Consigne:
Recopiez mot pour mot toutes les entrées ci-dessous, sans rien y changer.

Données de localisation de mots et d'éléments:
★ ★ ★ ★ ★ ★ ★
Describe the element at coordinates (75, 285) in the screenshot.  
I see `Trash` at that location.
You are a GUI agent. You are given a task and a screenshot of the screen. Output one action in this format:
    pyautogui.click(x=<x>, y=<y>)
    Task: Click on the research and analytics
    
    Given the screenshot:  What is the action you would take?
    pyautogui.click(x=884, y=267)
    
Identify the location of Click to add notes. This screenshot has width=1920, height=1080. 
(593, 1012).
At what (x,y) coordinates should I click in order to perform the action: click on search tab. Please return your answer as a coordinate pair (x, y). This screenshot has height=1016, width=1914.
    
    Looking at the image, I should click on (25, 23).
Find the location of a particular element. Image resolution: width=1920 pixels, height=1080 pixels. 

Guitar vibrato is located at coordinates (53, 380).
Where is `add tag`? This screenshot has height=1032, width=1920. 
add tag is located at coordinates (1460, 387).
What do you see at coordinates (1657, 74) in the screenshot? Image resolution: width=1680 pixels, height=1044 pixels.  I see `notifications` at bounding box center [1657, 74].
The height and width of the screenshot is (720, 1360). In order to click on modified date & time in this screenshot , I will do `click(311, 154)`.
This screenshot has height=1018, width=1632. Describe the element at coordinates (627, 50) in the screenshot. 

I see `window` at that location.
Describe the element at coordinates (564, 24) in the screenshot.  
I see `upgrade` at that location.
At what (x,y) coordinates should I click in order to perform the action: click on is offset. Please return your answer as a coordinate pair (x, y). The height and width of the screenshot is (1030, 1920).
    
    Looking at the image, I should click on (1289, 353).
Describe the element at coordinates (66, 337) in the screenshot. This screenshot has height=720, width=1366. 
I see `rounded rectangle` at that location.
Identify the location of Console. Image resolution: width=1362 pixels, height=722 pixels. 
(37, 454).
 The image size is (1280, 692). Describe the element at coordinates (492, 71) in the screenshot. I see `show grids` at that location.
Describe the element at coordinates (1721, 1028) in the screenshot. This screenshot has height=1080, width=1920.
★ ★ ★ ★ ★ ★ ★
Réponse:
Describe the element at coordinates (75, 285) in the screenshot.  
I see `Trash` at that location.
You are a GUI agent. You are given a task and a screenshot of the screen. Output one action in this format:
    pyautogui.click(x=<x>, y=<y>)
    Task: Click on the research and analytics
    
    Given the screenshot:  What is the action you would take?
    pyautogui.click(x=884, y=267)
    
Identify the location of Click to add notes. This screenshot has width=1920, height=1080. 
(593, 1012).
At what (x,y) coordinates should I click in order to perform the action: click on search tab. Please return your answer as a coordinate pair (x, y). This screenshot has height=1016, width=1914.
    
    Looking at the image, I should click on (25, 23).
Find the location of a particular element. Image resolution: width=1920 pixels, height=1080 pixels. 

Guitar vibrato is located at coordinates (53, 380).
Where is `add tag`? This screenshot has height=1032, width=1920. 
add tag is located at coordinates (1460, 387).
What do you see at coordinates (1657, 74) in the screenshot? Image resolution: width=1680 pixels, height=1044 pixels.  I see `notifications` at bounding box center [1657, 74].
The height and width of the screenshot is (720, 1360). In order to click on modified date & time in this screenshot , I will do `click(311, 154)`.
This screenshot has height=1018, width=1632. Describe the element at coordinates (627, 50) in the screenshot. 

I see `window` at that location.
Describe the element at coordinates (564, 24) in the screenshot.  
I see `upgrade` at that location.
At what (x,y) coordinates should I click in order to perform the action: click on is offset. Please return your answer as a coordinate pair (x, y). The height and width of the screenshot is (1030, 1920).
    
    Looking at the image, I should click on (1289, 353).
Describe the element at coordinates (66, 337) in the screenshot. This screenshot has height=720, width=1366. 
I see `rounded rectangle` at that location.
Identify the location of Console. Image resolution: width=1362 pixels, height=722 pixels. 
(37, 454).
 The image size is (1280, 692). Describe the element at coordinates (492, 71) in the screenshot. I see `show grids` at that location.
Describe the element at coordinates (1721, 1028) in the screenshot. This screenshot has height=1080, width=1920.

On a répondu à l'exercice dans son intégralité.